## Exercise text
Patient Safety Team Researching Ways to Fight Alarm Fatigue

Anyone who has spent time in a hospital – whether as a patient, visitor or employee – knows the place is a cacophony of bells, buzzers and alarms. The tones ring out so often that patients can have trouble sleeping, and staff report hearing the noises in their dreams. It's so relentless at times that many just block out the sounds – an approach that concerns patient and workplace safety advocates.

"Alarm fatigue has a multitude of negative impacts on patient safety, satisfaction and healthy work environments for health care professionals," said Yan Xiao, PhD, of the Baylor Scott & White Health (BSWH) Office of Patient Safety. "For many years the approach has been on ample warnings with loud sounds. Little attention was paid to human factors."

In 2013, BSWH formed an Alarm Management Committee with members representing human factors and biomedical engineering, nursing, patient safety and accreditation. The committee conducted a pilot study of patient monitor alarms in three units (Dialysis, ICU and Telemetry) at the Baylor Regional Medical Center in McKinney and in one unit (ICU) at the Baylor University Medical Center at Dallas (BUMC). In one month, 351,574 alarms – or 11,341 per day – were recorded at the three units in McKinney. In one day, 7,908 alarms were recorded in one ICU at BUMC.

Another significant source of alarms is infusion pumps, with 14,641 alarms on average per day across 12 of the BSWH North Texas Division facilities.

"These numbers demonstrated the challenges and opportunities with reducing alarm fatigue and alarm associated noise," Dr. Xiao said.

Clinical alarms have been identified among the top technology hazards by the ECRI Institute, and the Joint Commission established alarm safety as a national patient safety goal. The goal requires hospitals to identify the most important alarms and establish policies to manage alarms by January 2016.

"The safety goal allows each entity to identify the most important alarms based on their own needs," said Molly Hicks, RN, MSN, the director of patient safety at Baylor. "This will be done gathering input from medical staff and clinical departments."

## Pixel coordinate grounding data
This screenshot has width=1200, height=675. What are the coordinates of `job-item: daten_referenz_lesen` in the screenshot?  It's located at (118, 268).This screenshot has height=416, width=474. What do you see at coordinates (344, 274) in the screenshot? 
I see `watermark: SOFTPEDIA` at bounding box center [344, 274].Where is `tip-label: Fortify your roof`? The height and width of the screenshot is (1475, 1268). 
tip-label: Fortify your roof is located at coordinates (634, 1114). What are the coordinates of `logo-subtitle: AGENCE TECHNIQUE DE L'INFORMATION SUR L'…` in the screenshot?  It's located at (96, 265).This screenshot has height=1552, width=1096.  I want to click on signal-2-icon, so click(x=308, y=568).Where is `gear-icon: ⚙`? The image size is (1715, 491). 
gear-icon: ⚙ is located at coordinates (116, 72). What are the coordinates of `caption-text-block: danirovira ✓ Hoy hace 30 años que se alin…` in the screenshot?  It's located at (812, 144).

## Task
Update the alarm fatigue article by writing out everything from "In 2013, BSWH" down to "Dr. Xiao said.", putting "IV pumps" in place of "infusion pumps". The items above have no connection to the alarm fatigue article.

## Answer below
In 2013, BSWH formed an Alarm Management Committee with members representing human factors and biomedical engineering, nursing, patient safety and accreditation. The committee conducted a pilot study of patient monitor alarms in three units (Dialysis, ICU and Telemetry) at the Baylor Regional Medical Center in McKinney and in one unit (ICU) at the Baylor University Medical Center at Dallas (BUMC). In one month, 351,574 alarms – or 11,341 per day – were recorded at the three units in McKinney. In one day, 7,908 alarms were recorded in one ICU at BUMC.

Another significant source of alarms is IV pumps, with 14,641 alarms on average per day across 12 of the BSWH North Texas Division facilities.

"These numbers demonstrated the challenges and opportunities with reducing alarm fatigue and alarm associated noise," Dr. Xiao said.